DO THIS:
Count the lines in the entries below that contain the string "screenshot", with case counting. Reply with the number alone.

Entries for locating words and elements:
--- START ---
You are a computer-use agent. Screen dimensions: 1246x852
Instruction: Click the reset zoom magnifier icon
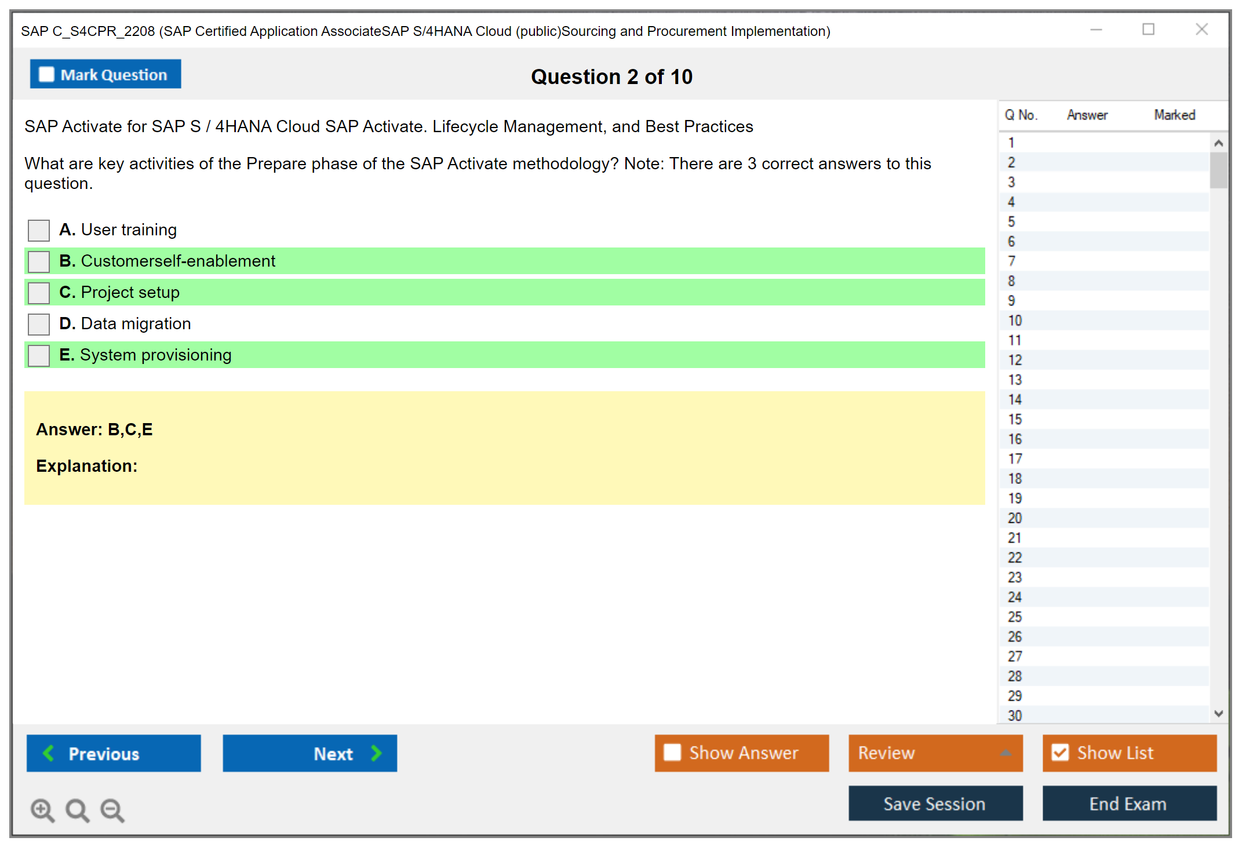tap(77, 810)
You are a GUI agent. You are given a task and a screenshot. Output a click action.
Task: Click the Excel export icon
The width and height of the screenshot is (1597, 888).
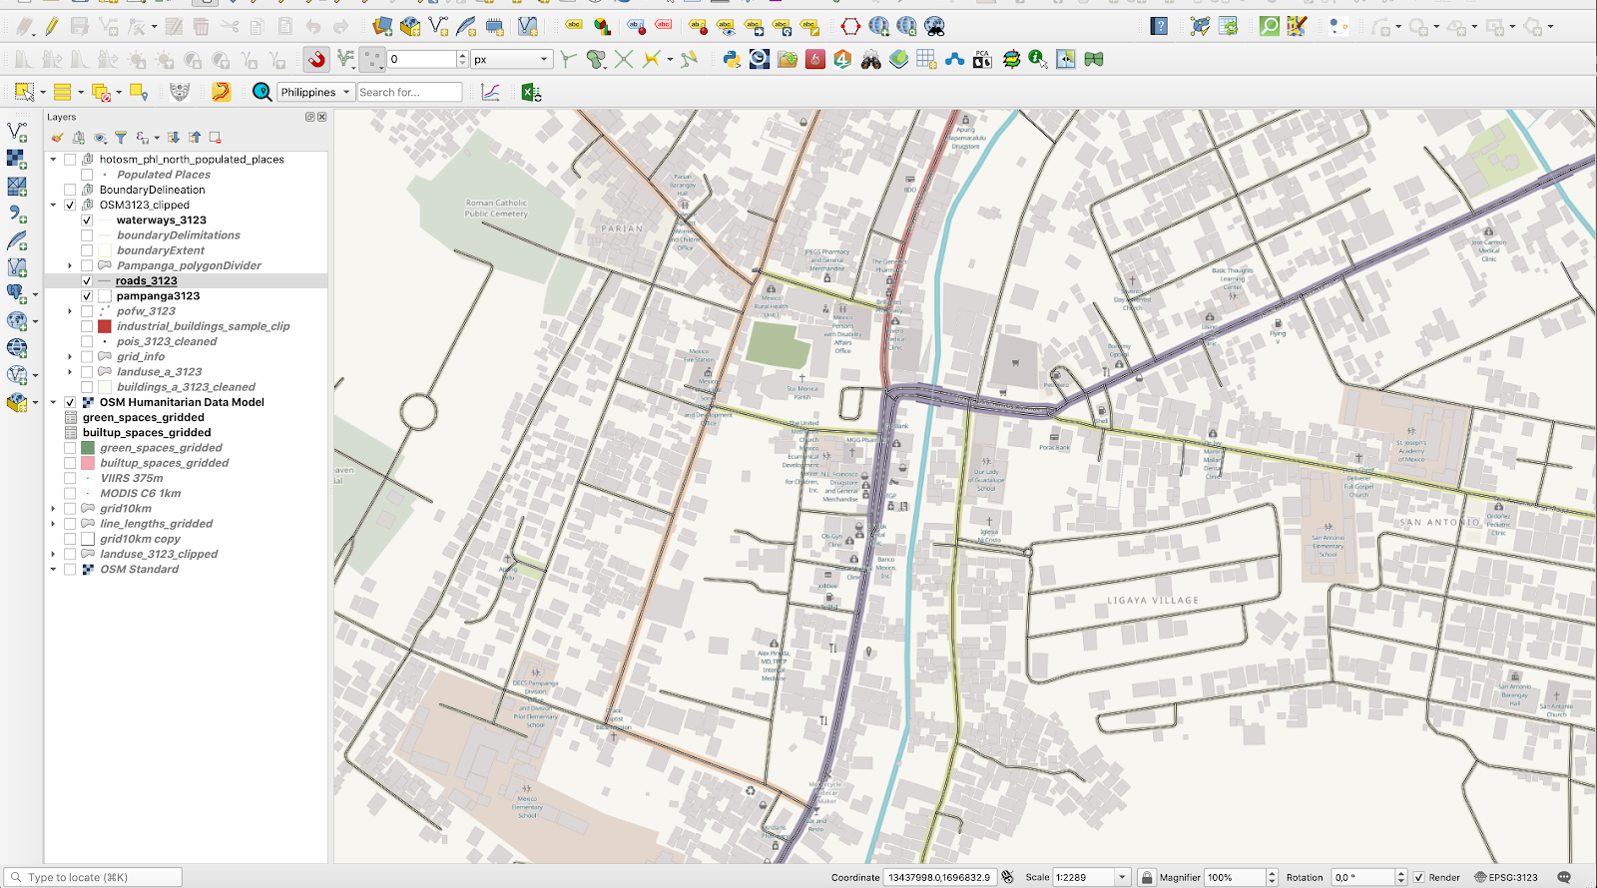tap(531, 93)
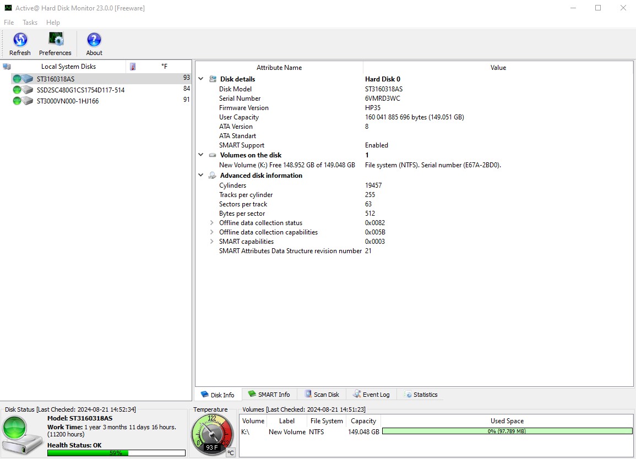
--- END ---
OUTPUT OF THE EXERCISE:
2